Students walked into school on a sunny June morning, expecting another boring day of final exams. To their surprise, what they encountered instead was the opposite of boring. Plastered on the walls, displayed on the ceiling and even drawn out on the concrete were photographs of Nelson Mandela and a Gucci purse. Junior Cameron Bassir began the Gucci Mandela phenomenon that caught the attention of his peers and rapidly took over the school. He started this anomaly as a sophomore and is still continuing the antics to this day.
“I believe Gucci Mandela stands for many things,” said Bassir. “It mainly stands for having fun, being yourself and pushing the limits.” Bassir, a self-proclaimed rebel, covered the school hallways with approximately 500 posters.

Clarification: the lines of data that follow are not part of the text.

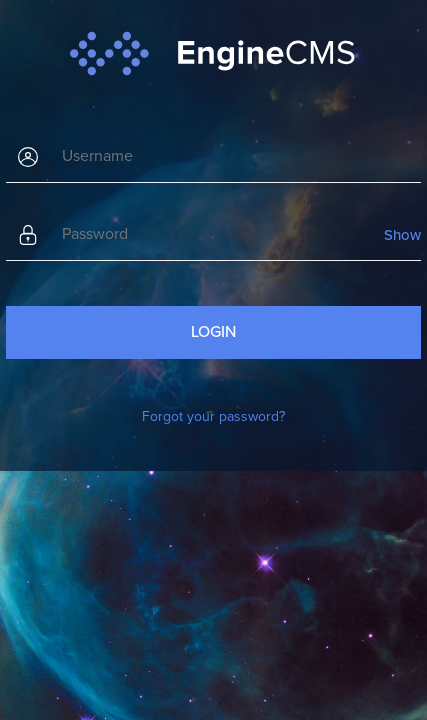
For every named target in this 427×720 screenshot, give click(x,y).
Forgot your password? (213, 416)
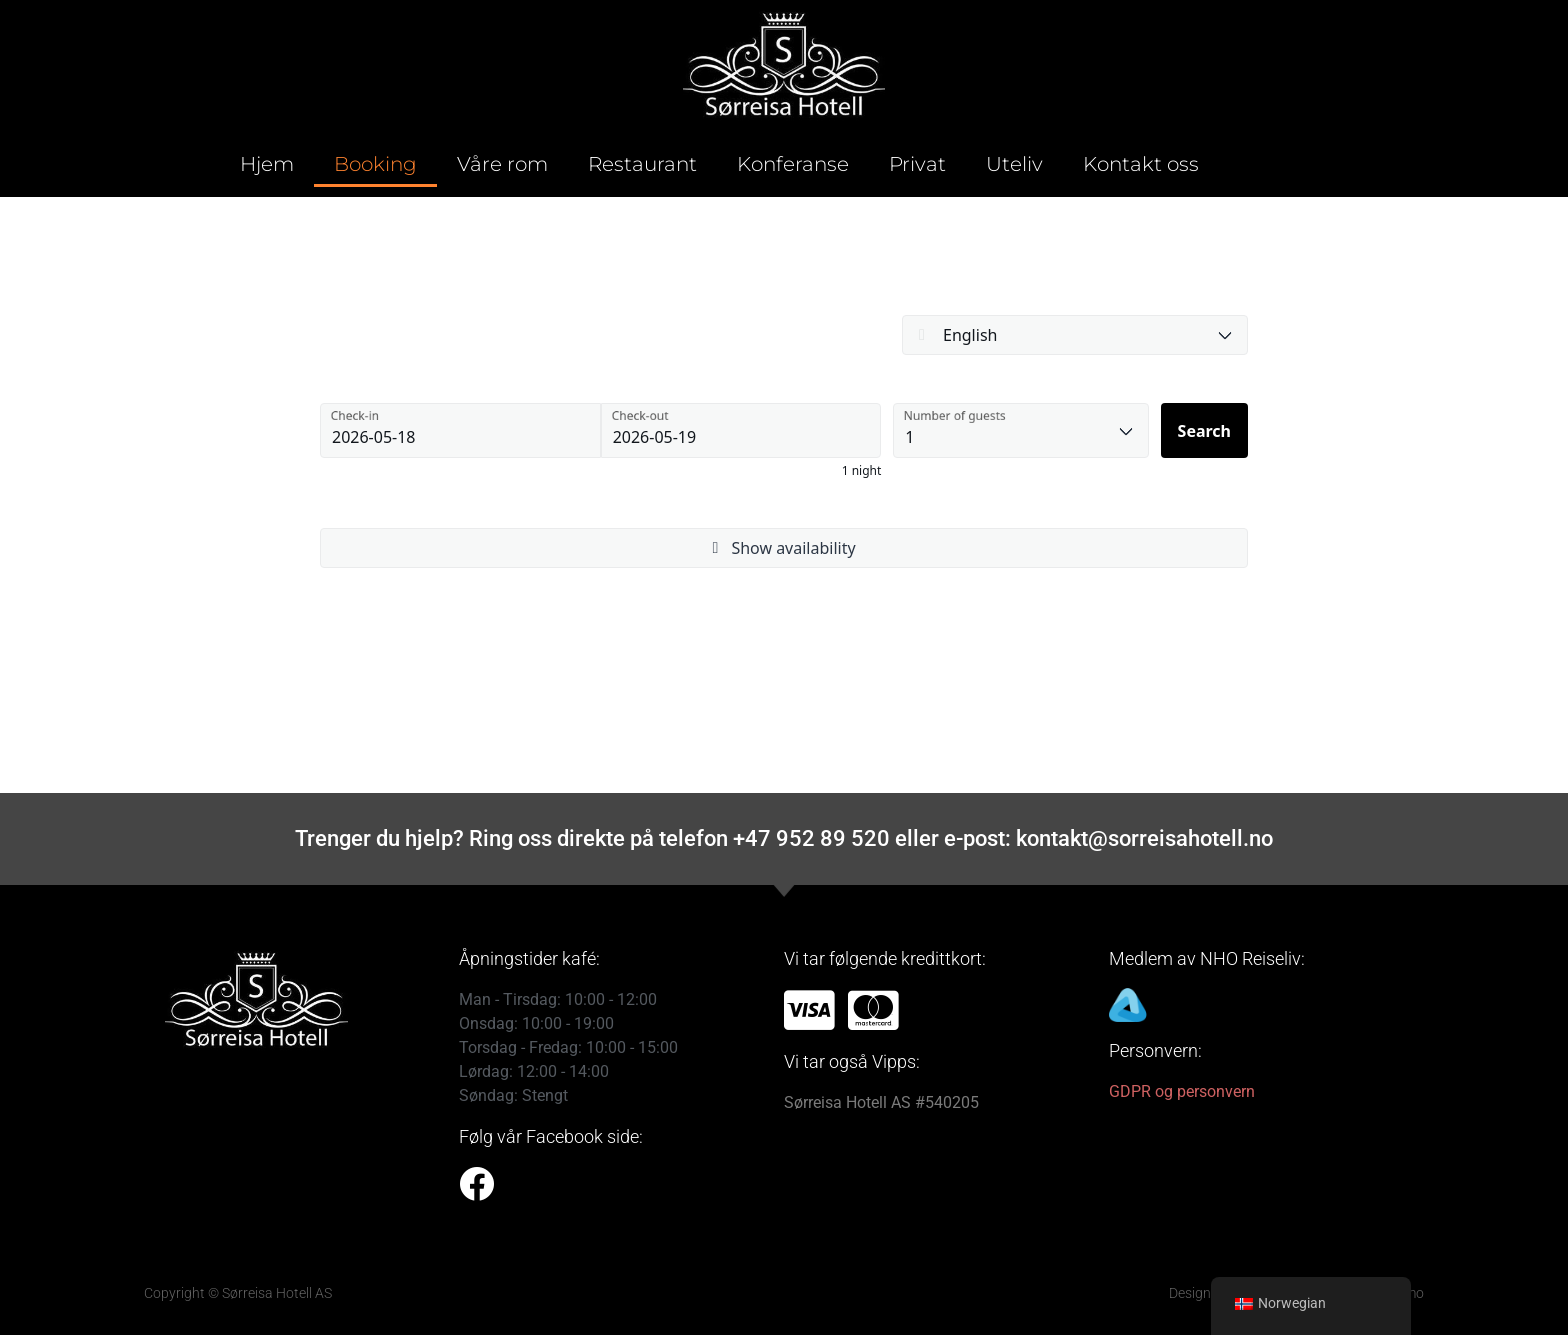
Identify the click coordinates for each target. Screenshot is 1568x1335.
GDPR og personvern (1182, 1091)
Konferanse (793, 164)
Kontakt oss (1141, 164)
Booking (375, 164)
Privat (917, 164)
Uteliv (1014, 164)
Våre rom (502, 164)
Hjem (267, 164)
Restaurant (642, 164)
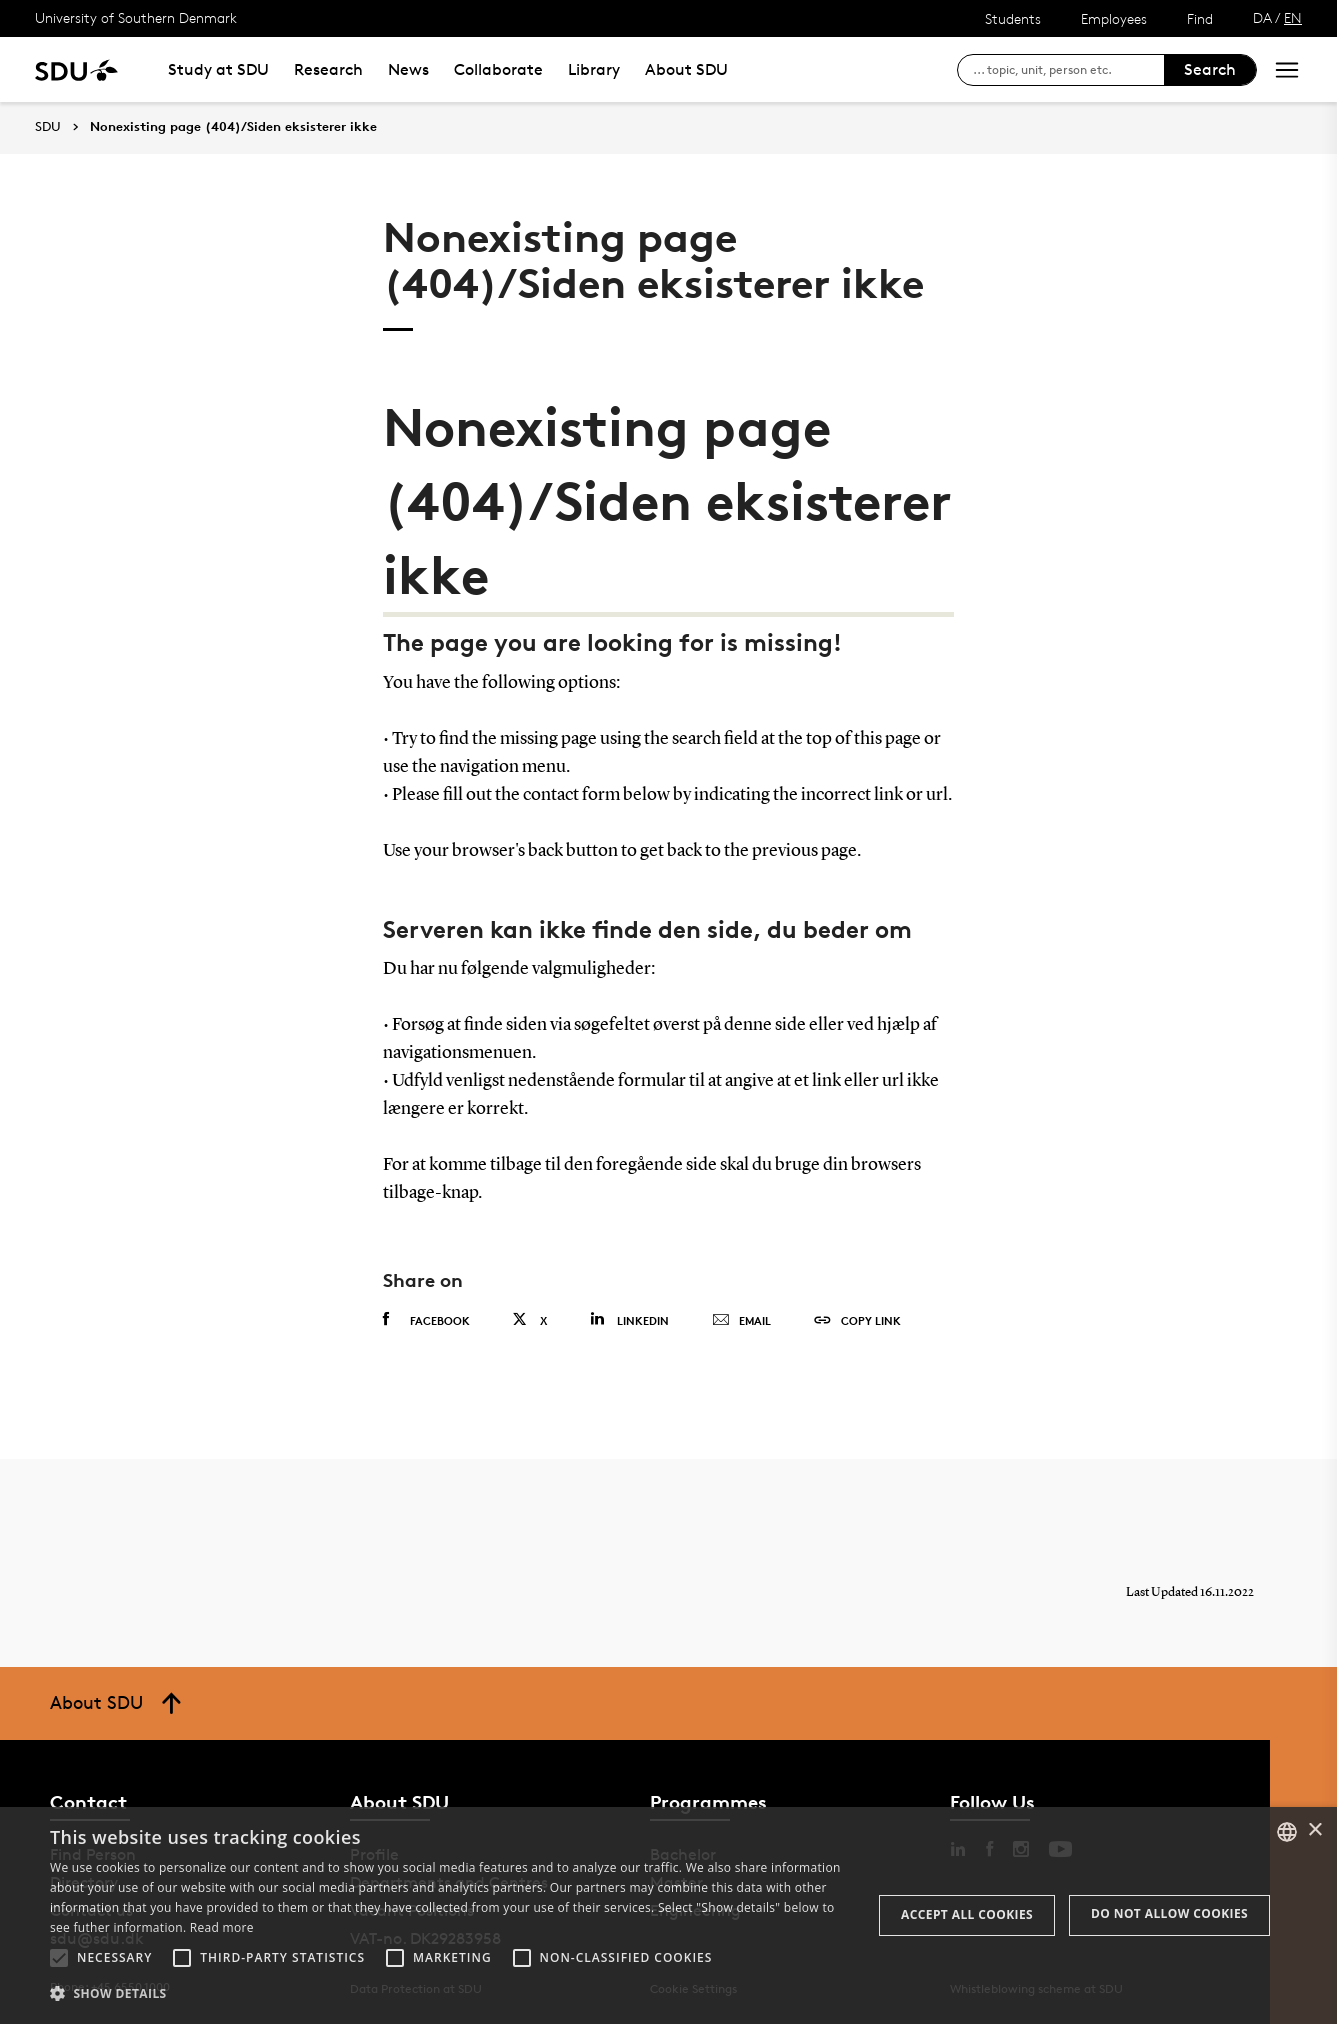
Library (594, 69)
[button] (59, 1958)
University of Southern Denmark (136, 17)
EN (1293, 17)
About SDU (686, 69)
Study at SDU (218, 69)
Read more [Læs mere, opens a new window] (222, 1927)
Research (328, 69)
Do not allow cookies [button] (1169, 1913)
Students (1013, 18)
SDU (48, 126)
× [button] (1314, 1830)
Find (1200, 18)
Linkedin (629, 1319)
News (408, 69)
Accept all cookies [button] (967, 1914)
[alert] (668, 1915)
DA (1262, 17)
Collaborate (498, 69)
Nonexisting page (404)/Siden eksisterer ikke (233, 127)
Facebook (426, 1320)
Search (1210, 69)
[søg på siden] (1068, 70)
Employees (1114, 18)
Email (741, 1321)
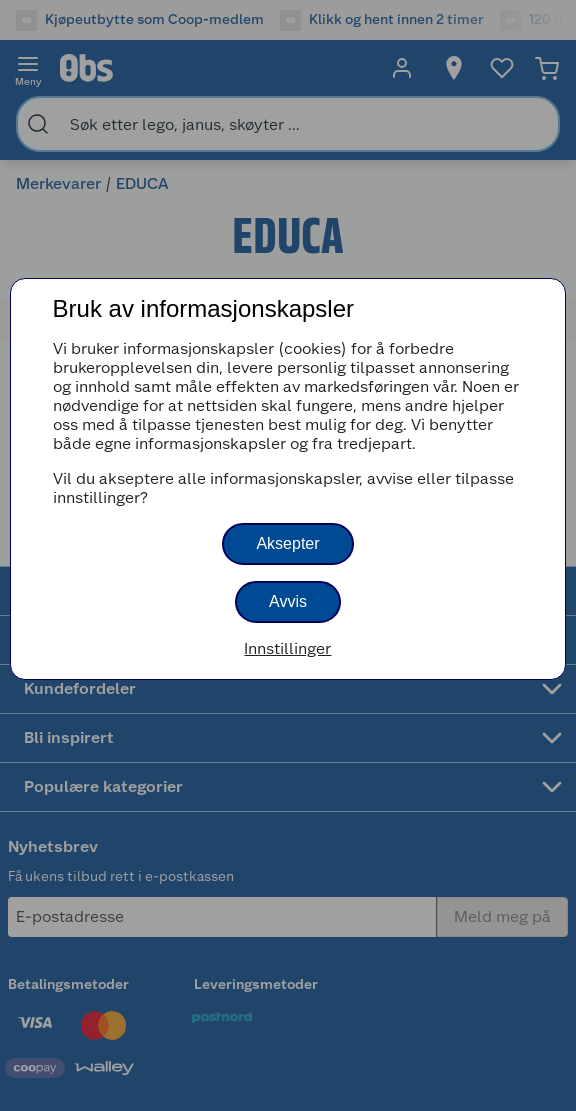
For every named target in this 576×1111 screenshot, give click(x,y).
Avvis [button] (288, 601)
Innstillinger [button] (287, 648)
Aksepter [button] (287, 543)
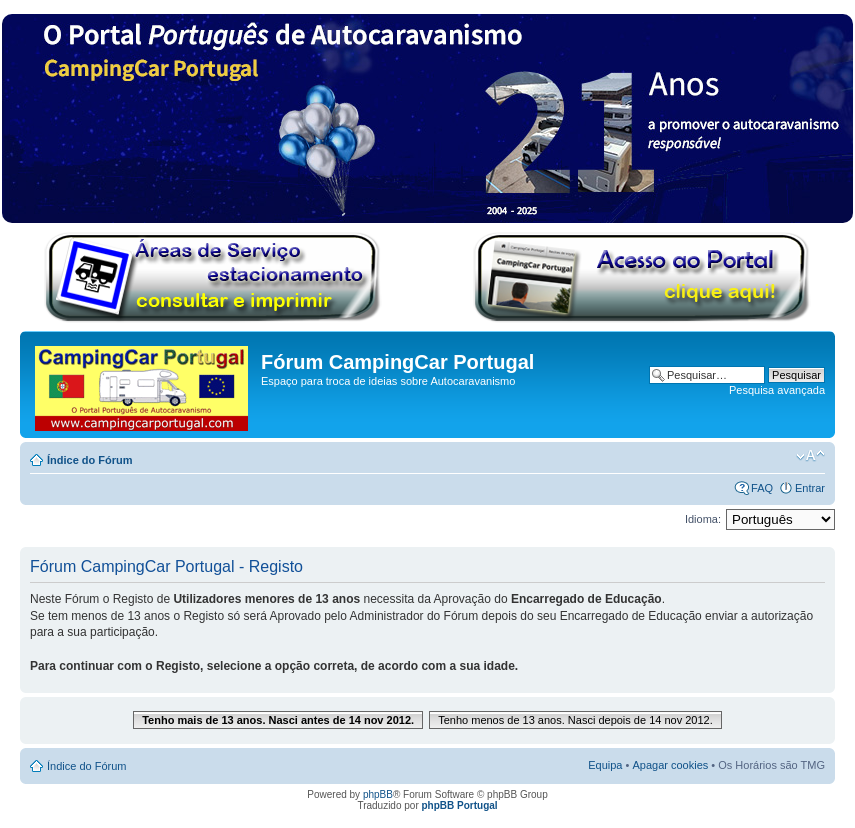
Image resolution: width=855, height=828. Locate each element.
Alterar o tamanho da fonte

South American flags, Gucci logos and photos of Anti-Apartheid Movement leader Nelson Mandela were everywhere – and the entire school was buzzing. Bassir, vehemently committed to his project, even had t-shirts made. Bassir created the name of his new persona when he accidentally said the two words together. To his surprise, the Gucci Mandela sensation had soon reached a level of popularity where everyone knew his alter-ego. Bassir always dreamed of becoming a superhero as a kid, and now feels he has reached that level of success. He is leading a double life—by day he is Gucci Mandela; by night, the ordinary Cameron Bassir.
“I’m like Hannah Montana and Miley Cyrus; you get the best of both worlds,” said Bassir.
When he is not busy living as Gucci Mandela, Bassir is just a regular teenager. He enjoys basketball, cars and winning over girls’ hearts. Despite his busy schedule, Bassir promises that Gucci Mandela will make a return for his junior year.
“My future plans are to take over, like a revolution. Just know I’ll be back,” said Bassir. “Stay Gucci, Calabasas.”